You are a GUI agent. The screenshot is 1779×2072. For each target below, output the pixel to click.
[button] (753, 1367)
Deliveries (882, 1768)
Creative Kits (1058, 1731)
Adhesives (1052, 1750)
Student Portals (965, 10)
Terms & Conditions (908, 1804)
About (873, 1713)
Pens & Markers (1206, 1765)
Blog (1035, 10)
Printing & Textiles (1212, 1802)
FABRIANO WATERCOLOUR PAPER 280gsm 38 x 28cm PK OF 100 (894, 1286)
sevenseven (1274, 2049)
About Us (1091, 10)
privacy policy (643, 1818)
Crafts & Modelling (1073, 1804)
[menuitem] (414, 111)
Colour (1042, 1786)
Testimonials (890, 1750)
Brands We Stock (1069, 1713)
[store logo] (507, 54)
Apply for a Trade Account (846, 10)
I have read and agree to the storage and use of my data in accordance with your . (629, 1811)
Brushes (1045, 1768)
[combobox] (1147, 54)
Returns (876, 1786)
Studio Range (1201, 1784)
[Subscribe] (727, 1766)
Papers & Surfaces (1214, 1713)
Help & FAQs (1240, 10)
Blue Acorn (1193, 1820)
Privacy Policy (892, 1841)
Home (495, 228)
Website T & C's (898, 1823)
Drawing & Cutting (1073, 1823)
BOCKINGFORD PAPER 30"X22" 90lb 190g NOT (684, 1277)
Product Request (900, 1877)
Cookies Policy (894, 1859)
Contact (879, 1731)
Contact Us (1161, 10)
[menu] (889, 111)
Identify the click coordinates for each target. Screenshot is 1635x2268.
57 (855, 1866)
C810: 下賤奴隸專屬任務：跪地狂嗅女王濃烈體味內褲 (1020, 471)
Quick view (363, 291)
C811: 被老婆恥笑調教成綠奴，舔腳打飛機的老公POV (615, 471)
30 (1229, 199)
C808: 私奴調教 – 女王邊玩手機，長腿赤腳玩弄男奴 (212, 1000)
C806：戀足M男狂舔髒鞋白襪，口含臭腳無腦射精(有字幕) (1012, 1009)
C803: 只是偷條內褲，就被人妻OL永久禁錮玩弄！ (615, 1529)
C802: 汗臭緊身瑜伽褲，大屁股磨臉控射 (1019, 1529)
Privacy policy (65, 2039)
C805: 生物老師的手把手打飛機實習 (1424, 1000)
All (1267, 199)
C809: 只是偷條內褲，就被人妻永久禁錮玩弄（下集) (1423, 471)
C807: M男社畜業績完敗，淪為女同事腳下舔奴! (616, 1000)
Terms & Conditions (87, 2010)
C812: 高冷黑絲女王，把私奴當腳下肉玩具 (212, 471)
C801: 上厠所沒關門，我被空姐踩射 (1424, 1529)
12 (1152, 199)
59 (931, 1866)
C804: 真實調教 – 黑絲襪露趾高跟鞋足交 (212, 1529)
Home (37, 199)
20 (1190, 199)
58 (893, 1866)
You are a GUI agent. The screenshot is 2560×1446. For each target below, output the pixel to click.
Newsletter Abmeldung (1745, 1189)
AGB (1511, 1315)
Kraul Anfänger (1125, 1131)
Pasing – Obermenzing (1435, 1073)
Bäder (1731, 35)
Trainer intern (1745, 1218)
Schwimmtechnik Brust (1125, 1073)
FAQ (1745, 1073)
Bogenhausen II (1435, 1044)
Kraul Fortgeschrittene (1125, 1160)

_BRIEF_: For each line above that contains the word "只是偷條內褲", give the line as it is written.

_ANSWER TO THIS PROBLEM_:
C803: 只是偷條內褲，就被人妻OL永久禁錮玩弄！ (615, 1529)
C809: 只是偷條內褲，就被人妻永久禁錮玩弄（下集) (1423, 471)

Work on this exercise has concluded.